Strasbourg : Manifestation pour le maintien des hébergements d’urgence
Environ 150 personnes se sont rassemblées mercredi 1er juillet devant la préfecture du Bas-Rhin pour demander le maintien des places d’hébergement d’urgence destinées aux ménages à droits incomplets. Les manifestants dénoncent une décision de l’État qui pourrait mettre à la rue des centaines de familles d’ici la fin de l’année.
Zainab, réfugiée d’Afghanistan, a exprimé son inquiétude : « On est venus pour savoir quoi faire pour trouver un logement et peut-être trouver une personne pour nous aider. On n’a pas d’autre solution. » Elle a souligné la complexité de la situation de sa mère, qui est handicapée à 80 %, et a indiqué que les propriétaires exigent souvent un emploi pour louer un logement.
Ces ménages se retrouvent souvent dans une impasse. Faute de titre de séjour, ils ne peuvent généralement ni travailler légalement ni accéder à un logement classique. Des associations financées par l’État leur fournissent donc un hébergement d’urgence. Selon un document consulté par Rue89 Strasbourg, la préfecture a demandé la fermeture de toutes les places disponibles en hébergement d’urgence d’ici la fin de l’année 2026. Parallèlement, elle prévoit de réorienter certaines familles vers des dispositifs d’insertion ou des centres de préparation au retour, une option largement rejetée par les concernés.

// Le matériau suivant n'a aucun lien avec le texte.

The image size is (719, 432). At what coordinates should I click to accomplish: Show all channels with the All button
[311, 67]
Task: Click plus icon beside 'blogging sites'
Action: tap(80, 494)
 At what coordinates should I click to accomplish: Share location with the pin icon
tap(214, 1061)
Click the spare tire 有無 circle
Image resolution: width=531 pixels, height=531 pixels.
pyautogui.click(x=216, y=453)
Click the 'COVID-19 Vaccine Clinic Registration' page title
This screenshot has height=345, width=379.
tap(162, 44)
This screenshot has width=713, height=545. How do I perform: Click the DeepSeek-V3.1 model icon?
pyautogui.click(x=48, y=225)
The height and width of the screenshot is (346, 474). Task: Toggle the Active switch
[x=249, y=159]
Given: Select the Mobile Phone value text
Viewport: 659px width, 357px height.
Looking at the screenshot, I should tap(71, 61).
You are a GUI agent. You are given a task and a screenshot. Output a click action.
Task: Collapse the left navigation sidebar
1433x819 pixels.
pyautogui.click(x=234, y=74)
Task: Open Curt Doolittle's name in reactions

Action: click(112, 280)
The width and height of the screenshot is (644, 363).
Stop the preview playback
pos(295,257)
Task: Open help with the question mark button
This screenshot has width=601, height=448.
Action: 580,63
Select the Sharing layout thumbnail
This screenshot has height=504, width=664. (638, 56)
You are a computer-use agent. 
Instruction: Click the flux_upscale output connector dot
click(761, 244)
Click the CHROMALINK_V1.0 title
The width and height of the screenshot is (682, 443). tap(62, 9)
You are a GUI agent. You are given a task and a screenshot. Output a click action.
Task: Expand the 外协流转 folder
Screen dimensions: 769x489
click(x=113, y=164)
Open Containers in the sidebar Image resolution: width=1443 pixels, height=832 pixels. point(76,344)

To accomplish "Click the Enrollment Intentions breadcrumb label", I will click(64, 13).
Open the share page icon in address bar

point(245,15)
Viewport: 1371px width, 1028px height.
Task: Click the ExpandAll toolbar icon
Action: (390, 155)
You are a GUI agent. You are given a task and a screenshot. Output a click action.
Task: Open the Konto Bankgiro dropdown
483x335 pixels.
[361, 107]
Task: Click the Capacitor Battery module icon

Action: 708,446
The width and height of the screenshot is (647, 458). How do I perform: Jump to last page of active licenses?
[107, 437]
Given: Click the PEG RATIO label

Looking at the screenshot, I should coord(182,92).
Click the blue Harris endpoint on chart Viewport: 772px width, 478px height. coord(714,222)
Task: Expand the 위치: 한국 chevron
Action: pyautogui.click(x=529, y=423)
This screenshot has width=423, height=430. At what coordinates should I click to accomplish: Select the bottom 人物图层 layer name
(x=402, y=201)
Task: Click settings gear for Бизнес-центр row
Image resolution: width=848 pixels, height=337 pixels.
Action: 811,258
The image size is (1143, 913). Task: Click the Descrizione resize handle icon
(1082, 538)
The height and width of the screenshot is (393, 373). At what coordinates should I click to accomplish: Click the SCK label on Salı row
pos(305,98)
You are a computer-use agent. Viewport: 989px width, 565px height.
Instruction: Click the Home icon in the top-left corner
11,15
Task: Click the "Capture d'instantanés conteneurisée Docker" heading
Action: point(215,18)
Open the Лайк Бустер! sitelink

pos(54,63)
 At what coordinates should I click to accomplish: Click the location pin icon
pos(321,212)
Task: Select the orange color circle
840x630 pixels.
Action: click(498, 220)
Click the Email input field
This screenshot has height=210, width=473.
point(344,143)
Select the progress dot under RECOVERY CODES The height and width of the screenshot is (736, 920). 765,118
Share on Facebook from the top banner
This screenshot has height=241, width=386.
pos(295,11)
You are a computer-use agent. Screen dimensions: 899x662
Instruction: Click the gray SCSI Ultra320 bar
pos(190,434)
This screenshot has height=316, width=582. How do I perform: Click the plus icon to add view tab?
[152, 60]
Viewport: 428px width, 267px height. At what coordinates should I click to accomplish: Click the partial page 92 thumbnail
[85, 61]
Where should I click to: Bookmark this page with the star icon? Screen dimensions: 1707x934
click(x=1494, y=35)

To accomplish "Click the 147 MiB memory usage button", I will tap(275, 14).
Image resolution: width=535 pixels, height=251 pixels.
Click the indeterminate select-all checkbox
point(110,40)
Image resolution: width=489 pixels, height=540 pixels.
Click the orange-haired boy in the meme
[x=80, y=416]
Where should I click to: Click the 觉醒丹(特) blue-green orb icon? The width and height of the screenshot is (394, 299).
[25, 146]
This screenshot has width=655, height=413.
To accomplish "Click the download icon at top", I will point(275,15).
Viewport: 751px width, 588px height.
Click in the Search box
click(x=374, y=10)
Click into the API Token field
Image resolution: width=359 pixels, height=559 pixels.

Devant la préfecture, des représentants de syndicats et de collectifs ont pris la parole pour dénoncer cette situation. Clara Fleury, du Syndicat des avocats de France, a rappelé que l’hébergement d’urgence est une obligation légale pour l’État, évoquant un « impératif de dignité humaine ».
Arbi, réfugié géorgien, a partagé son expérience : « On est en France depuis huit ans et demi, on a demandé un titre de séjour qui a été refusé l’année dernière. Aujourd’hui, on est logés par l’association L’Étage. » Cette association, qui fournit une grande partie des logements d’urgence, fait face à des menaces de fermeture.
Géraldine Delaye, représentante syndicale du syndicat d’enseignants FSU 67, a également exprimé son soutien aux familles, demandant que les enseignants ne soient pas sanctionnés pour avoir accueilli des enfants sans-abri dans les écoles, notamment en hiver.
Des organisations se mettent en place pour pallier l’absence des pouvoirs publics. Manu, représentant du syndicat Sud Éducation, a encouragé les enseignants à s’organiser pour venir en aide aux familles dans le besoin.